» **Given task**: Can you copy out the passage on square roots word for word, starting with "axes[0].xaxis.set_ticks([1, 2, 3])" and going on through "12', (0.5, 4.5))"?

» **Passage to read**:
Now of course there are exceptions but for the average human finding the square root of some number is not something they can just do. There are various methods in order to get us close but that's the point, we can never ever really get to some actual number with these things. Take for example $\sqrt{2}$ which we'll look at in more detail later. We simply cannot simplify this anymore without losing precision. We cannot write it as a rational number like $\frac{2}{3}$ either. It's just a number that if we would try to write it down as a decimal we would just have to decide to stop somewhere because it has an infinite amount of decimals.
There's lots of ways to calculate square roots manually and I'm not even sure if the way I'm about to describe is in any way an "official" or even good way but it does make the operation easy to understand if we keep considering a number as some kind of area.
Let's get back to our square of $3 \times 4$ and see if we can figure this out. There's a huge plot incoming but don't worry about it. It's not important to the problem we are trying to figure out, just focus on the graphs below.
In [7]:
with plt.xkcd():
fig, axes = plt.subplots(1, 2, figsize=(10, 5))
for ax in axes: pu.setup_axes(ax, xlim=(-1, 5), ylim=(-1, 5), tickdirection='out')
plot_rect(axes[0], (3, 4), 'b')
axes[0].plot([0, 3], [3, 3], 'b--')
axes[0].yaxis.set_ticks([1, 2, 3, 4])
axes[0].xaxis.set_ticks([1, 2, 3])
axes[0].yaxis.set_ticklabels(['', '', '3', '4'])
axes[0].xaxis.set_ticklabels(['', '', 3])
axes[0].annotate('THE NUMBER 12', (0.5, 4.5))
axes[0].annotate('A', (0.5, 3.35))
plot_rect(axes[1], (3, 3), 'b')
plot_rect(axes[1], (3.461, 3.461), 'b--')
axes[1].plot([3, 3], [3, 4.2], 'b--')
axes[1].plot([3, 4.2], [3, 3], 'b--')
axes[1].yaxis.set_ticks([1, 2, 3, 3.461, 4])

» **Supplied data**:
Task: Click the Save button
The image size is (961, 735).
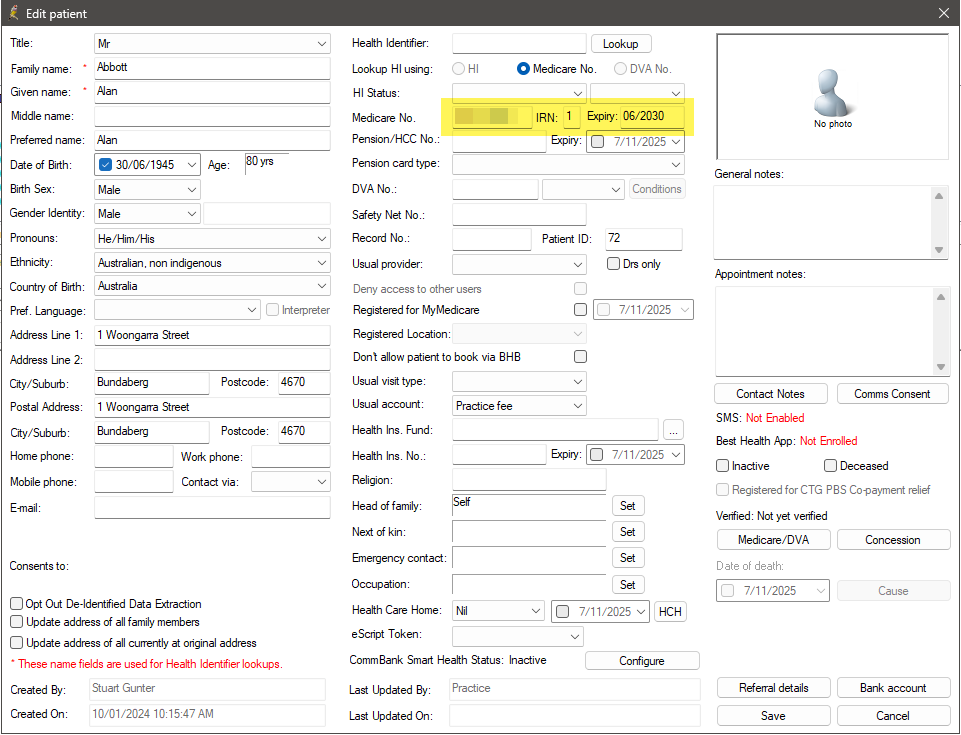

» **Written solution**:
axes[0].xaxis.set_ticks([1, 2, 3])
axes[0].yaxis.set_ticklabels(['', '', '3', '4'])
axes[0].xaxis.set_ticklabels(['', '', 3])
axes[0].annotate('THE NUMBER 12', (0.5, 4.5))